The following table shows feature compatibility for deterministic inference across different attention backends:
| Attention Backend | CUDA Graph | Chunked Prefill | Radix Cache | Non-greedy Sampling (Temp > 0) |
|---|---|---|---|---|
| FlashInfer | ✅ Yes | ✅ Yes | ❌ No | ✅ Yes |
| FlashAttention 3 (FA3) | ✅ Yes | ✅ Yes | ✅ Yes | ✅ Yes |
| Triton | ✅ Yes | ✅ Yes | ✅ Yes | ✅ Yes |
Usage
Basic Usage
Enable deterministic inference by adding the --enable-deterministic-inference flag:
python3 -m sglang.launch_server \
--model-path Qwen/Qwen3-8B \
--attention-backend fa3 \
--enable-deterministic-inference
Server Arguments
| Argument | Type/Default | Description |
|---|---|---|
--enable-deterministic-inference |
flag; default: disabled | Enable deterministic inference with batch-invariant operations |
--attention-backend |
string; default: fa3 | Choose attention backend (flashinfer, fa3, or triton) |
Example Configurations
Qwen3-8B
python3 -m sglang.launch_server \
--model-path Qwen/Qwen3-8B \
--attention-backend flashinfer \
--enable-deterministic-inference
Llama Models
python3 -m sglang.launch_server \
--model-path meta-llama/Llama-3.1-8B-Instruct \
--attention-backend fa3 \
--enable-deterministic-inference
Qwen3-30B-A3B (MoE Model)
python3 -m sglang.launch_server \
--model-path Qwen/Qwen3-30B-A3B \
--attention-backend fa3 \
--enable-deterministic-inference
Deterministic Inference with Non-Greedy Sampling (Temperature > 0)

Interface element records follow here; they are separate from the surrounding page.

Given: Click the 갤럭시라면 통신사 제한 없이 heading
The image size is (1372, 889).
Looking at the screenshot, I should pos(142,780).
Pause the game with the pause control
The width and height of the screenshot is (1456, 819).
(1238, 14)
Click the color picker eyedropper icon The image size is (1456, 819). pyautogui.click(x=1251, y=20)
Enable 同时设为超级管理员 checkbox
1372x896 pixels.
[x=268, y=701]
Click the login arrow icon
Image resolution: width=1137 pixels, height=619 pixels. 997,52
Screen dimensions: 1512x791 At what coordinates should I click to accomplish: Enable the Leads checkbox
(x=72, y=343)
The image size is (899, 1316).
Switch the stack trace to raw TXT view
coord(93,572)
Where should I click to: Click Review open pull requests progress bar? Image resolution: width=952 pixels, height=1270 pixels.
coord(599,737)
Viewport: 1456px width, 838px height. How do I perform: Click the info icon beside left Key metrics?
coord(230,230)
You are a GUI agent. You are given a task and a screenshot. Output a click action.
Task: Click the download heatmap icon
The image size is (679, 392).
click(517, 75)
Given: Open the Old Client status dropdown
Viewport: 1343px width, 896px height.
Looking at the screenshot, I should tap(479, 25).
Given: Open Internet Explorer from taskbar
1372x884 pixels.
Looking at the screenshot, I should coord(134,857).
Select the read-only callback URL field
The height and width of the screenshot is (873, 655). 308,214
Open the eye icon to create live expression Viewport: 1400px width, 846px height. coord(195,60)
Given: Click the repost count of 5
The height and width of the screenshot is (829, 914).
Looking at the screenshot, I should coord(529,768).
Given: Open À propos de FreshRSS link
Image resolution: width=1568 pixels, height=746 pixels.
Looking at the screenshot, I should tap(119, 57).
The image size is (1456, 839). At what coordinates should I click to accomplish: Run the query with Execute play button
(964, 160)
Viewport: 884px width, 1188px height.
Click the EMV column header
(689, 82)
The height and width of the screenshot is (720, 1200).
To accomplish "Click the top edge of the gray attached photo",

SGLang supports deterministic inference even with non-greedy sampling by using sampling seeds. This is particularly useful for reinforcement learning scenarios like GRPO (Group Relative Policy Optimization) where you need multiple diverse but reproducible responses.
Default Behavior
By default, SGLang uses a sampling seed of 42 for reproducible sampling:
import requests
response = requests.post(
"http://localhost:30000/generate",
json={
"text": "Tell me a joke",
"sampling_params": {
"temperature": 0.8, # Non-greedy sampling
"max_new_tokens": 128,
},
},
)
print(response.json())
# This will always produce the same response across runs
Generating Multiple Reproducible Responses
To sample different responses from the same prompt while maintaining reproducibility (e.g., for GRPO training), provide different sampling seeds in your requests:
import requests
# Prepare a list of sampling seeds for different responses
sampling_seeds = [42, 43, 44, 45, 46]
responses = []
for seed in sampling_seeds:
response = requests.post(
"http://localhost:30000/generate",
json={
"text": "Tell me a joke",
"sampling_params": {
"temperature": 0.8,
"max_new_tokens": 128,
"sampling_seed": seed, # Specify sampling seed
},
},
)
responses.append(response.json())
# Each seed will produce a different but reproducible response
# Using the same seed will always produce the same response
This approach ensures that:
- Different seeds produce diverse responses
- The same seed always produces the same response across different runs
- Results are reproducible for debugging and evaluation
Verification
Run deterministic tests to verify consistent outputs:
# Single test: same prompt, varying batch sizes
python3 -m sglang.test.test_deterministic --test-mode single --n-trials 50
# Prefix test: prompts with different prefix lengths
python3 -m sglang.test.test_deterministic --test-mode prefix --n-trials 50
# Radix Cache Consistency mode: test radix cache determinism (cached vs uncached prefill)
python3 -m sglang.test.test_deterministic --test-mode radix_cache
Expected result: All tests should show Unique samples: 1 (perfectly deterministic).